Wednesday, May 16, 2007
The sports world is atwitter with controversy today over the suspensions of Phoenix Suns center Amare Stoudemire and forward Boris Diaw from tonight's pivotal fifth game of the Suns' best-of-seven playoff series against the San Antonio Spurs. For those who have no idea what I'm talking about, a quick summary: In the closing seconds of Game Four, Suns guard Steve Nash, a two-time NBA Most Valuable Player, was leveled by a hockey-style cross-check from Spurs forward Robert Horry. Horry was suspended for two games for the hit, but the resulting incident also led to the one-game suspensions of the two Suns players for violating a ridiculously inflexible NBA rule about leaving the bench during an "altercation." Neither player came anywhere near the incident—in the case of Stoudemire, probably the Suns' second-most important player, he took only a few steps toward Nash, who at this point was still lying on the floor near the sideline, before being restrained by one of his coaches. Nevertheless, he was suspended for one game. If online polls and message boards provide an accurate gauge of the public's feelings, a vast majority of NBA fans appear to find the suspensions of the Suns players unjust. Commentators like TNT's Charles Barkley and ESPN's Skip Bayless have complained about the league's excessively literal enforcement of a stupid rule and have rightly pointed out that the suspensions effectively reward the Spurs for starting a fight, since the Suns will lose one of their best players for tonight's critical game while the Spurs only lose a bench player for two games. Others have responded by defending the NBA's decision with some variation of the "a rule's a rule" argument.
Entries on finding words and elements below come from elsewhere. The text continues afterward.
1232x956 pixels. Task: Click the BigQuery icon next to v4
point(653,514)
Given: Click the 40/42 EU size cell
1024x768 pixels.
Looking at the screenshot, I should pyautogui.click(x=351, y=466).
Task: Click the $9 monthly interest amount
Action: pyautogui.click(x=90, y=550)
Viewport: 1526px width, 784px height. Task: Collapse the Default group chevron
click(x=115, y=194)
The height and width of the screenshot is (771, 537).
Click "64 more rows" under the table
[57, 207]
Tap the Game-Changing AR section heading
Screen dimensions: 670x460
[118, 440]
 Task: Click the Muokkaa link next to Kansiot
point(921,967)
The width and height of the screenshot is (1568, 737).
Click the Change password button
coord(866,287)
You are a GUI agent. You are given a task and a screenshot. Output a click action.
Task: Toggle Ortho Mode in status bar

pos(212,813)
Rather than explaining all the reasons why the NBA's decision is moronic, wrong-headed, infuriating, and sadly typical, I'd like to focus on an aspect of the controversy relevant even to non-basketball fans. NBA enforcer Stu Jackson may have summed up the philosophical issue at stake here best when he said yesterday in defending his decision, "It's not a matter of fairness. It's a matter of correctness." Asked to clarify that comment today on ESPN radio, Jackson explicitly equated the two concepts, saying that his decision was fair because it was correct—that is, because it represented a consistent application of a rule that he deemed to have been clearly violated. But is fairness always the same thing as correctness? The equation seems to preclude the possibility that a rule itself can be unjust or that it should be interpreted in light of the specific circumstances of a given situation, notions that I think would seem reasonable to most people. Even so, the idea that fairness is the same as correctness informs much of our social life in this excessively literal-minded era, when everyone from sports commissioners to high school principals boasts about "zero tolerance" policies and our law books are cluttered with mandatory-minimum sentences and "three strikes" statutes. In order to change these policies, it is first necessary to free the concept of justice from the bonds of legalism in the public mind. Many fans hope that this week's incident will lead the NBA to finally rethink the leaving-the-bench rule over the offseason, but it's also an occasion, however trivial, for a more fundamental sort of rethinking.